-- DIRECTIVE --
Which lines in the entries below contain the word "Club"? Return each of them in full.

------------------------

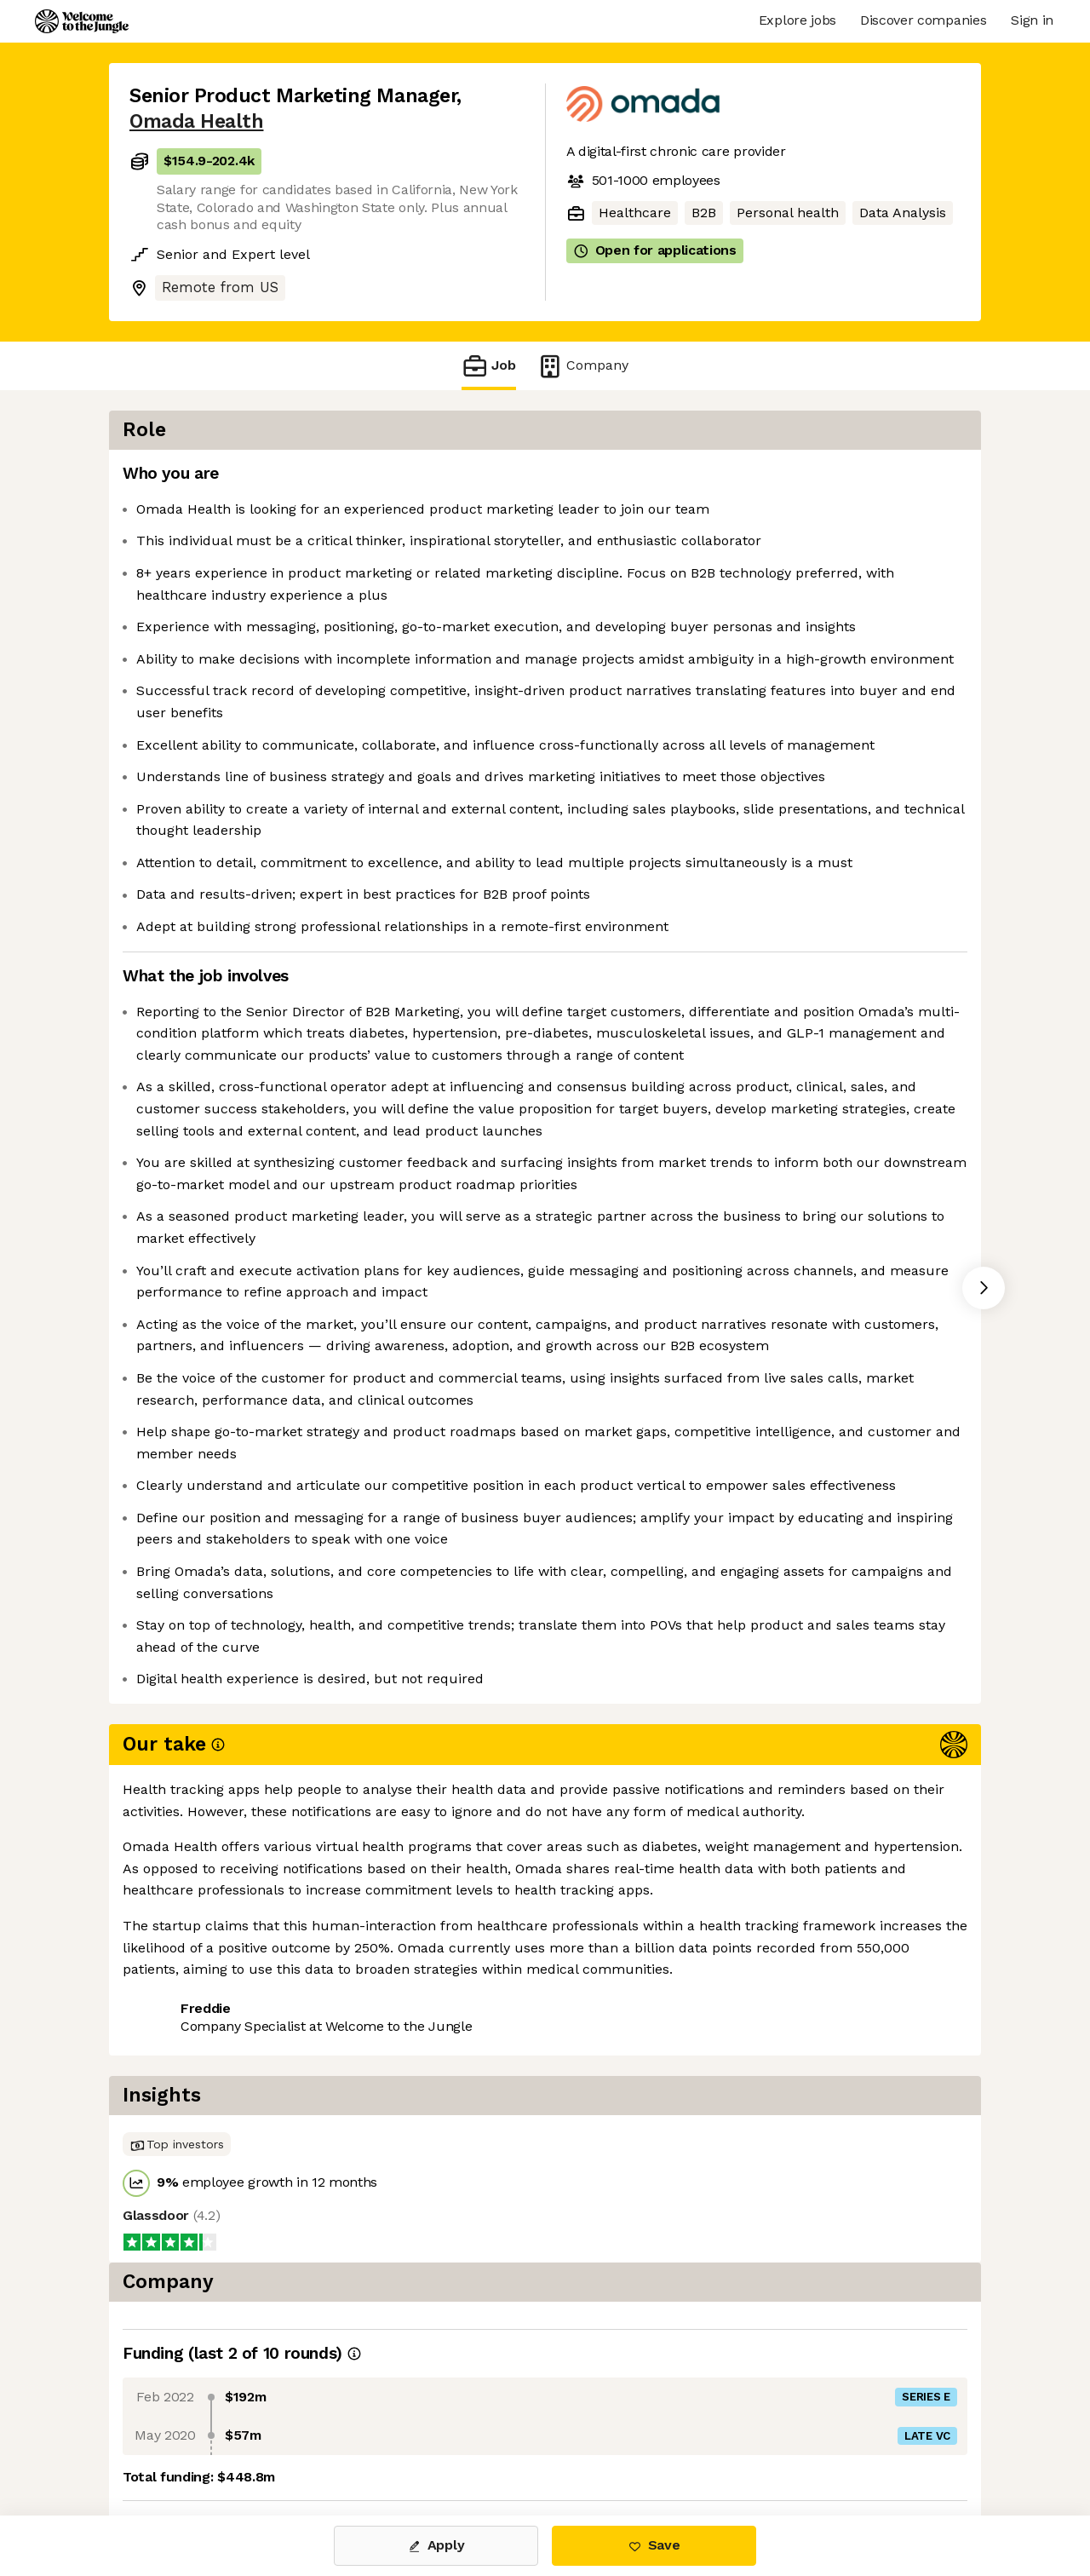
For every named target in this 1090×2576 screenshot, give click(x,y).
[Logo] (82, 21)
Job (489, 366)
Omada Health (196, 121)
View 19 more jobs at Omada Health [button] (366, 2443)
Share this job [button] (176, 2443)
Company (582, 366)
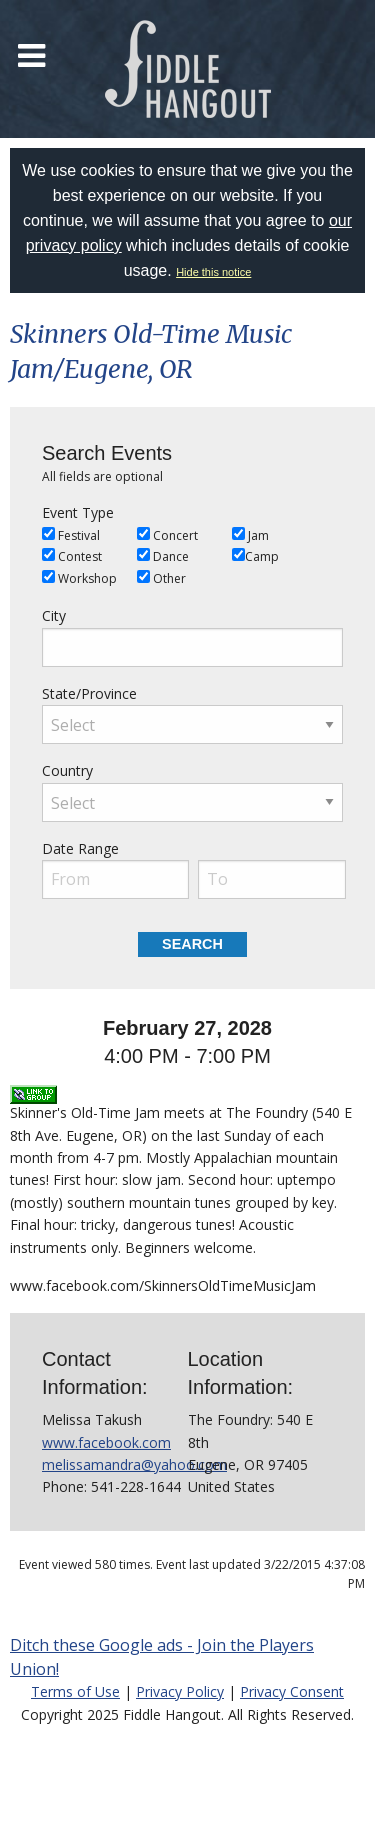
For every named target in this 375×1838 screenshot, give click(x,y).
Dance (163, 556)
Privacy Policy (180, 1691)
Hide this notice (213, 272)
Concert (167, 535)
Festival (71, 535)
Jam (250, 535)
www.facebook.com (106, 1442)
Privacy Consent (292, 1691)
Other (161, 578)
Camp (255, 556)
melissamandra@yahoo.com (134, 1464)
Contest (72, 556)
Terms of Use (75, 1691)
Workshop (79, 578)
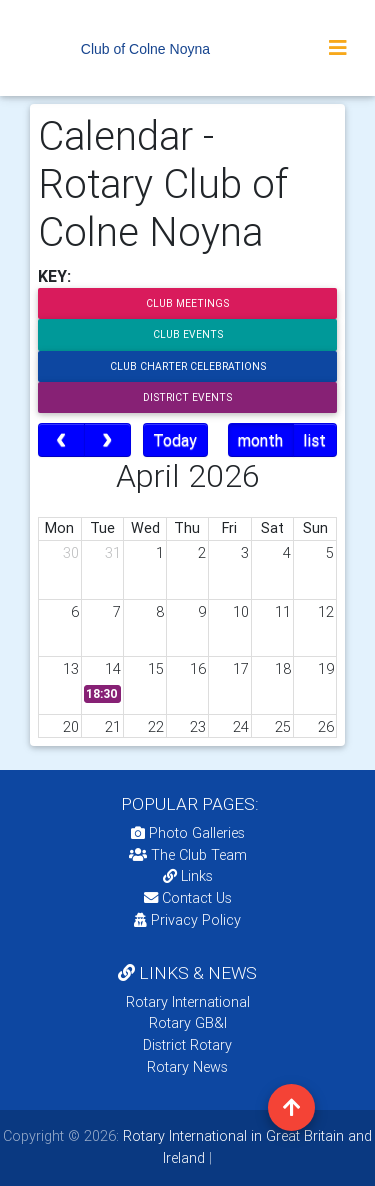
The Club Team (188, 855)
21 (113, 727)
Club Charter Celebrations (188, 366)
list (314, 440)
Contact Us (188, 898)
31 (113, 553)
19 (326, 669)
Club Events (188, 334)
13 (71, 669)
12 (326, 612)
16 (198, 669)
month (260, 440)
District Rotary (187, 1045)
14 (113, 669)
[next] (107, 440)
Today (175, 440)
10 (241, 612)
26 (326, 727)
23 (198, 727)
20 (71, 727)
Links (188, 876)
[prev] (61, 440)
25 (283, 727)
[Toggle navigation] (338, 48)
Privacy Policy (187, 920)
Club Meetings (187, 303)
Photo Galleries (188, 833)
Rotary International (188, 1002)
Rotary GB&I (188, 1023)
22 (156, 727)
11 (283, 612)
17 (241, 669)
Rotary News (187, 1067)
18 (283, 669)
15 (156, 669)
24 (241, 727)
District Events (187, 397)
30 (71, 553)
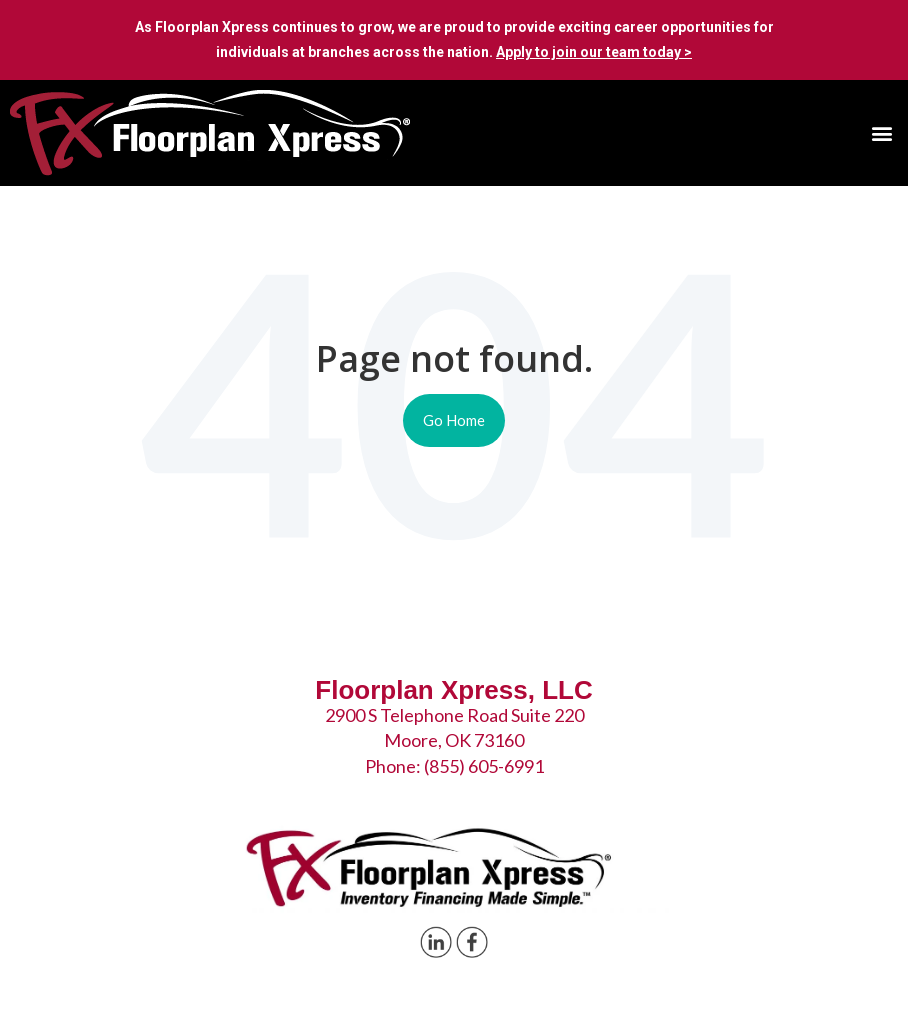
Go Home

------------------------

-- SOLUTION FOR THIS TASK --
The Club Team (188, 855)
Club Charter Celebrations (188, 366)
Club Events (188, 334)
Club Meetings (187, 303)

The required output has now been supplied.